Duayen gazeteci Yılmaz Özdil yine düştüğü çıkmazdan başkalarından alıntılarla kurtulmak istiyor. Bir miktar dini bilgisiyle ahkam kesenlerin, bocaladıklarında Hz.Muhammed ve evliyaların sözlerinden kendine kalkan yapması gibi.
Bizler zaten ‘’oku’’ diye başlayan bir ilahi kitabın ışığında doğduğunda kulağına ''ezan'' okunan milletiz…
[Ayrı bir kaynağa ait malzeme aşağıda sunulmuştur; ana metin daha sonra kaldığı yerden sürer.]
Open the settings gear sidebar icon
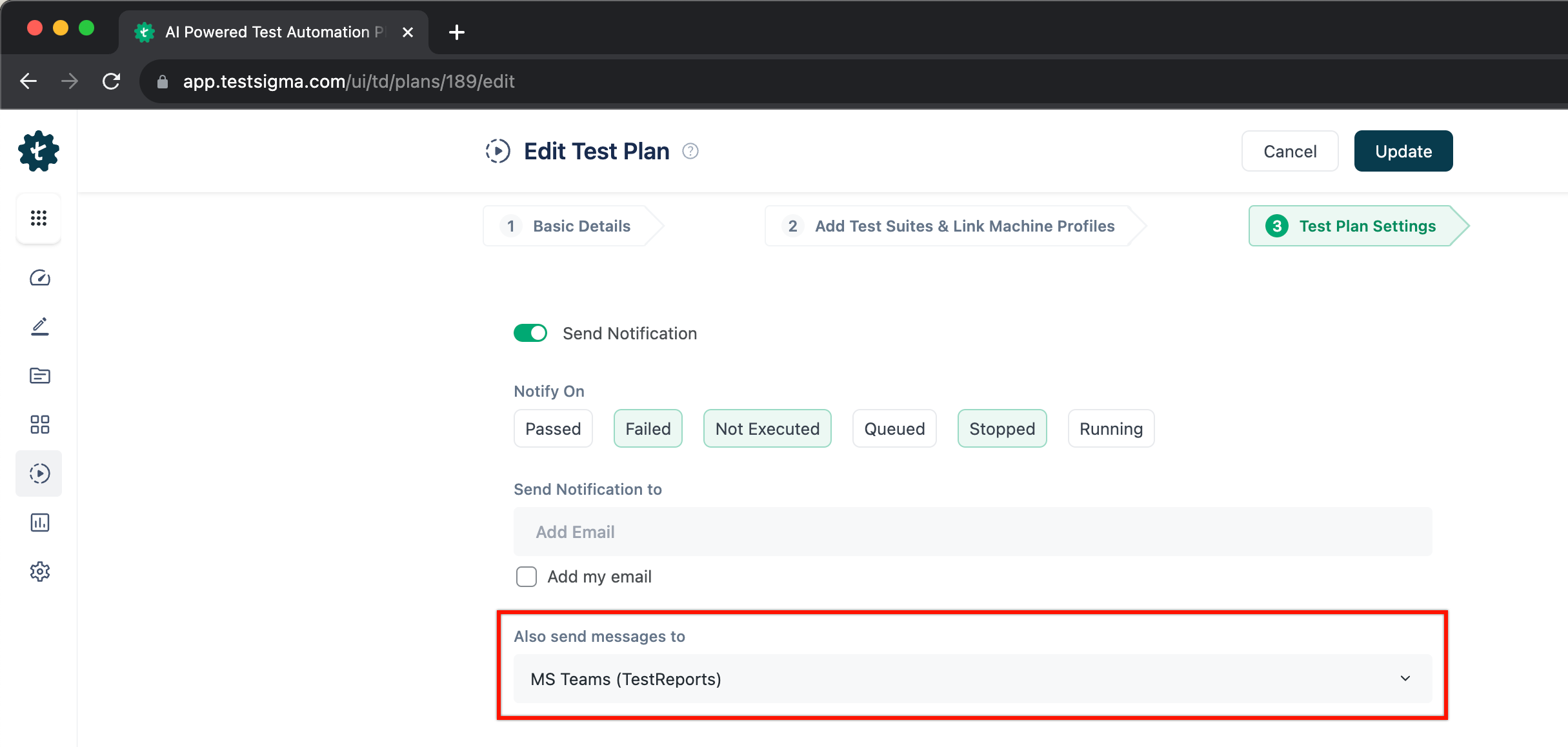click(39, 572)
Bir günde kendi aklınca bir şeyler yazsa ''helal be'' diyeceğim. Adamın yazdıklarını oku oku dur. Bir tane kendince fikriyatının yokluğu alenen gözler önüne seriliyor…
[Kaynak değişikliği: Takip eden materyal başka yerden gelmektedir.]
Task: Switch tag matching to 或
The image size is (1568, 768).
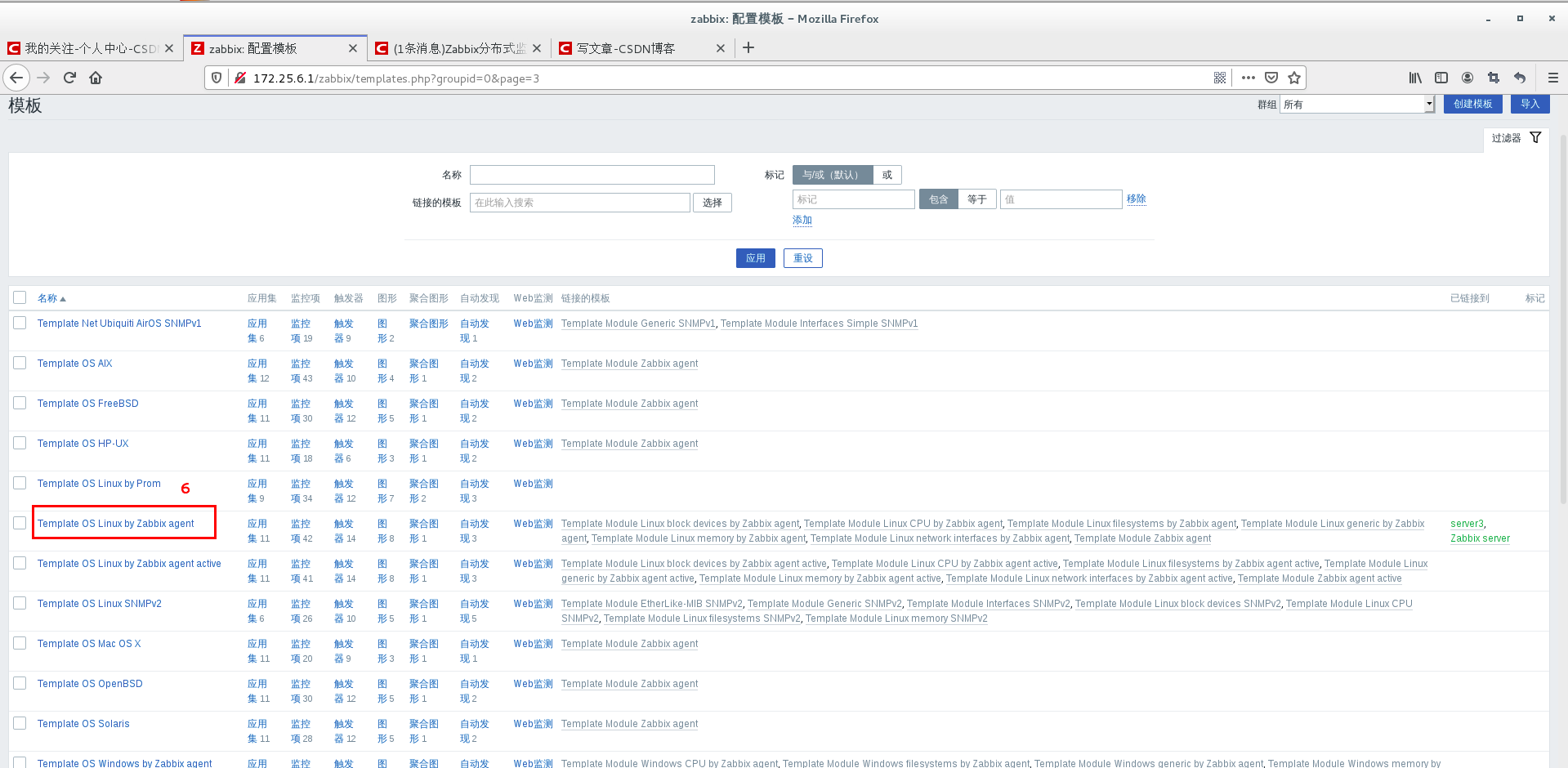Action: click(x=887, y=174)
Bir insanın duruşu objektife poz vermekle gerçekleşmez. Duruşun fiziksellikten ziyade yürek işi olduğunu herkes bilir, ama zati alileri hala bunun farkında değil.
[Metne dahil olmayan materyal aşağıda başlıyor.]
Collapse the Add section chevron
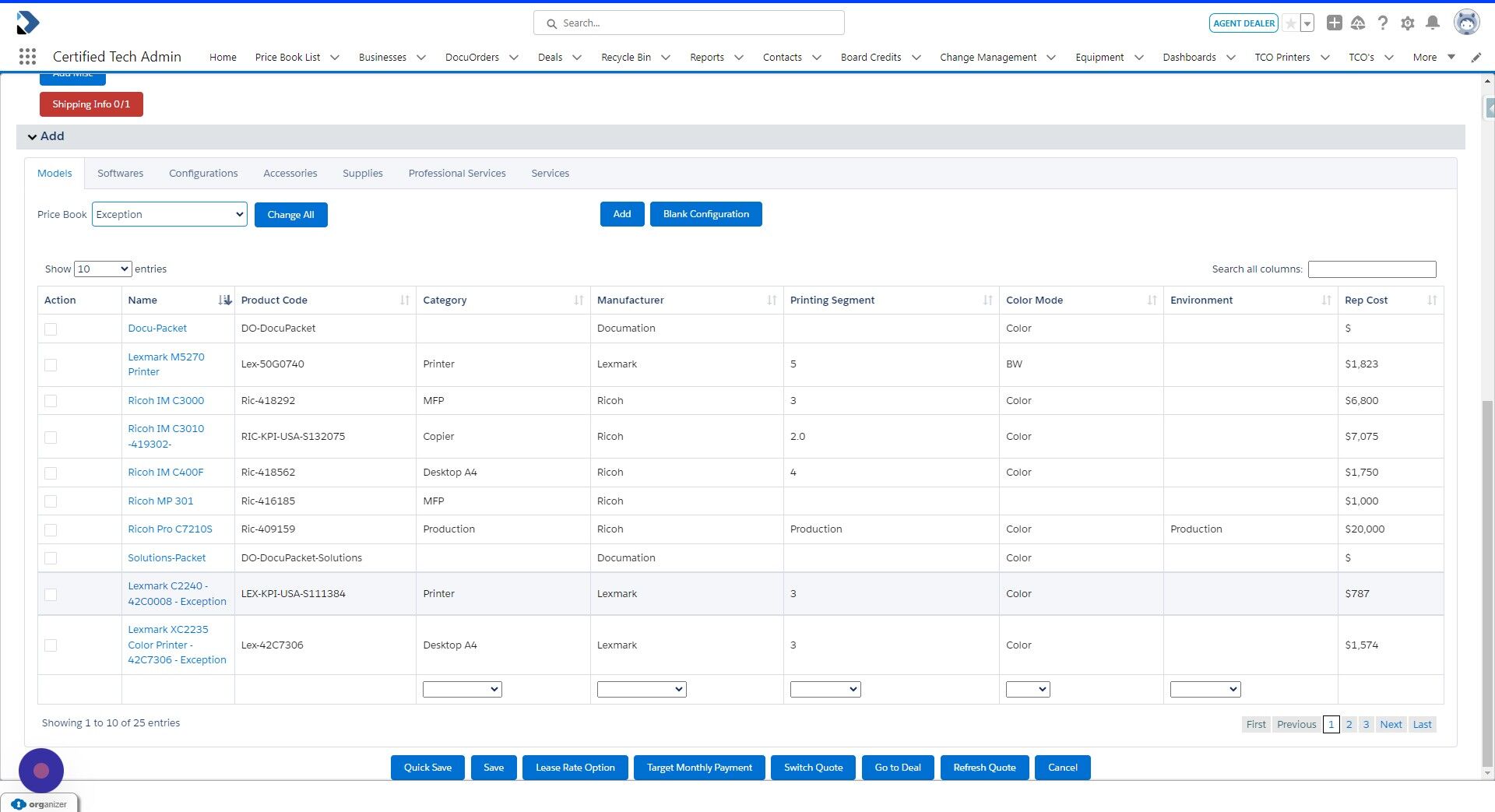Image resolution: width=1495 pixels, height=812 pixels. 32,136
Yazarlığın ''maskeli balosu'' ne yazık ki bizim dönemimize denk geldi. Üretmeye çalışıyoruz lakin, araya giren israf edebiyatı bizim hedefe varmamızı geciktiriyor dostlar.
Eleştirmek ve hataları gün yüzüne çıkarmak geleceğin inşası için bir önsöz niteliğinde olmalıdır. Dedikodu tarzında değil, mimari ustalığında olmalıdır.
Evet bazen okumak gerekir ki, ne yazdığını anlayabilesin. Yada bilmediğin konularda bilgi hazinene artılar katasın.
Okuduklarını kendi açıklarını kapatmak için kullanmak ise hırsızlığın değişik bir versiyonu.
Bazen gençliğe üzülüyorum, hem de çok…
Kendilerini vitrinlerde anlı şanlı gösterenler, ne yazık ki gençliği kandırıyor, gençliğin aydınlık geleceğine karanlık senaryolar ekliyorlar.
Üretmeyi değil çalmayı...
Eleştiriyi değil, gammazlamayı...
Sabrı değil, çirkefliği...
İlmi değil, bencilliği...
İnancı değil, başıboşluğu...
Sorup öğrenmeyi değil, direk yargılamayı...
VarlığI değil, yokluğu dikta ediyorlar…
Sonrası ablukaya alınmış bir beyin ordusu karşımıza çıkıyor.
Bu konuda ne kadar çabalasalar da gençlik bunca yanlışın içinde bocalasa dahi, doğruları gün yüzüne çıkaracaktır. Benim Türk Gençliği'ne inancım tamdır.
Buna hırsızlık yapan gazetecilerin varlığına inandığım kadar inanıyorum.